The initiative was mentioned at least three times in St. Ann's weekly church and school bulletins, according to one parishioner. At Annunciation, the pastor, Monsignor James Montgomery, had an open letter on the measure read at all Masses a few Sundays ago.

But at Holy Trinity, one of the wealthiest and most liberal parishes in the city, some parishioners complained when an item was included in the Sunday bulletin suggesting that such a credit might be to the parishioners' advantage, according to one of the parish priests who asked not to be named. That ended any sort of parish promotion of the initiative, he said.

While the official policy of the archdiocese is neutrality, churchgoers interviewed yesterday appeared frequently confused as to what the initiative really would do.

"I don't have a full understanding of it," said Ethelrene Parker, a St. Benedict's parishioner and part-time cafeteria aide who has put six children through parochial schools. She currently pays $2,300 a year to send her daughter Kimberly, 14, to Georgetown Visitation School.

Parker initially called the tax proposal "nonsense" because she thought -- incorrectly -- that she would not receive a credit unless her family earns at least $25,000 yearly. Parker said her husband William earns about $19,000 in a printing shop.

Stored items
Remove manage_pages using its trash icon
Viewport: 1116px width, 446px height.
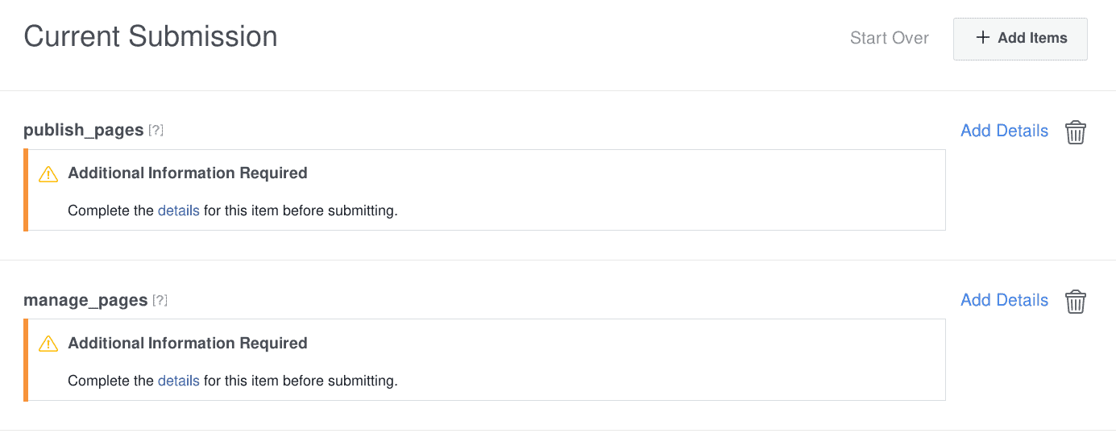(x=1076, y=302)
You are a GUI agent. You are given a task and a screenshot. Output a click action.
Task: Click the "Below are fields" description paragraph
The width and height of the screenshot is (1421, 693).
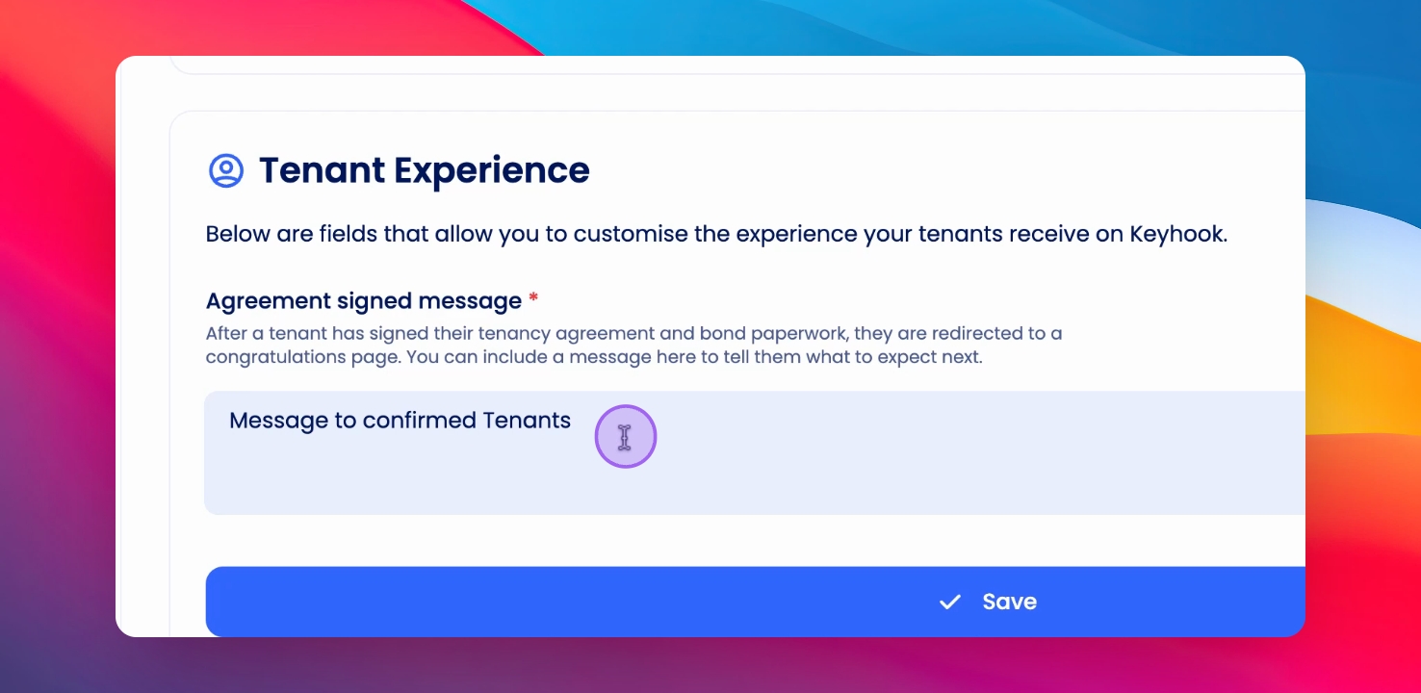(716, 235)
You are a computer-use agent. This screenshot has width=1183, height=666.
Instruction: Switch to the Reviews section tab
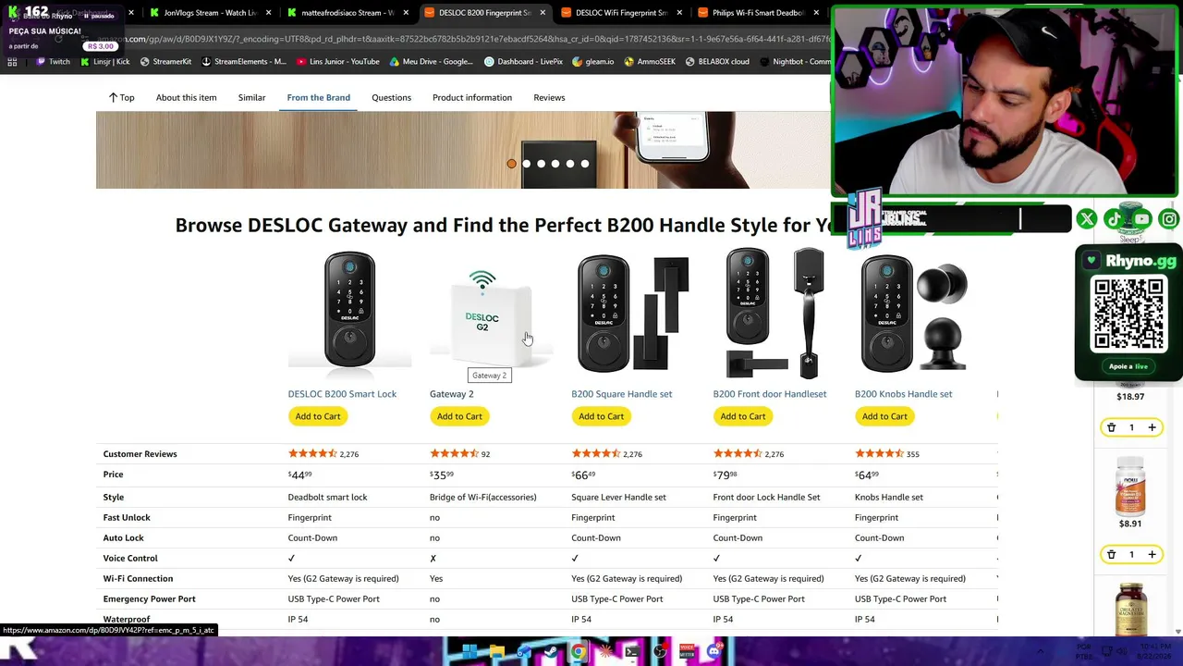coord(549,97)
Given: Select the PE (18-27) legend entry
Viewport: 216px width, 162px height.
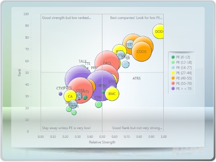Looking at the screenshot, I should pos(181,68).
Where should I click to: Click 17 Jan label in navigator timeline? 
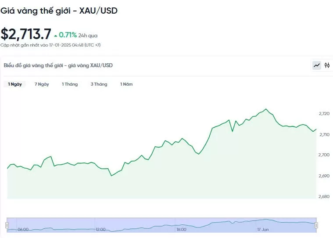coord(263,229)
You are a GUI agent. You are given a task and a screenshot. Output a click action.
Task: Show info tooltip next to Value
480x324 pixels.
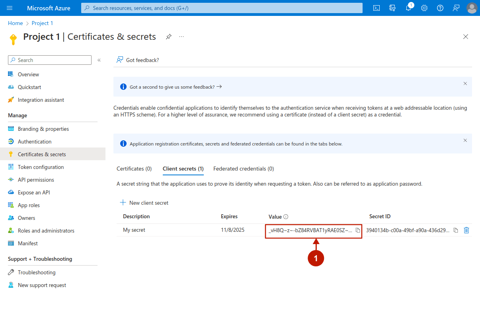(x=286, y=217)
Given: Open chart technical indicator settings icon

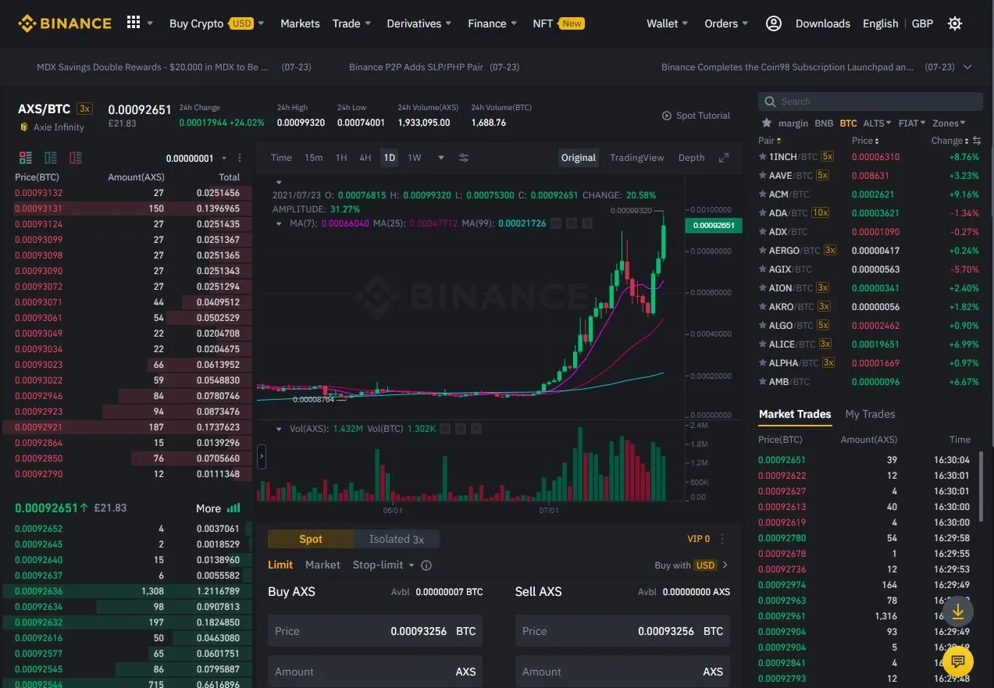Looking at the screenshot, I should pyautogui.click(x=464, y=158).
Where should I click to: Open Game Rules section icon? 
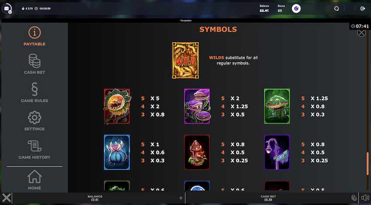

Tasks to carry out >>
- A) Rewrite the paragraph of the article on the tax credit initiative that begins "But at Holy Trinity" in fewer words, keeping its main facts.
- B) Resume the article on the tax credit initiative after its final sentence.
The stored items are separate from the article on the tax credit initiative.

Answers per task >>
- A) At Holy Trinity, one of the city's wealthiest and most liberal parishes, some parishioners complained about a Sunday bulletin item suggesting the credit might benefit them. A parish priest who asked not to be named said this ended any parish promotion of the initiative.

- B)
When informed that her family might qualify for at least a partial credit toward her daughter's tuition, Parker said, "I sure would favor" any law that helps pay even part of the bill.

But fellow parishioner Elizabeth Brown, a 65-year-old great-grandmother from Capitol Hill, was opposed. At first, she said, she supported the idea because "we have a lot of gifted children in the community, but parents can't afford to send them" to good private schools.

Brown said that after considering the claim of D.C. city officials that the tax credit would result in lost revenue, however, she was swayed to oppose the measure.

"We have closed enough schools already," she said, "and if the city loses more money, then you'll be cutting off your nose to spite your face."

But another St. Benedict's parishioner, Francina Grinnage, a medical technologist from Northeast Washington, plans to vote against the tax credit because she believes parents will be encouraged to "pull their kids out of the public school, and then the public school will go down to nothing. They'll lose kids and then they'll lose teachers."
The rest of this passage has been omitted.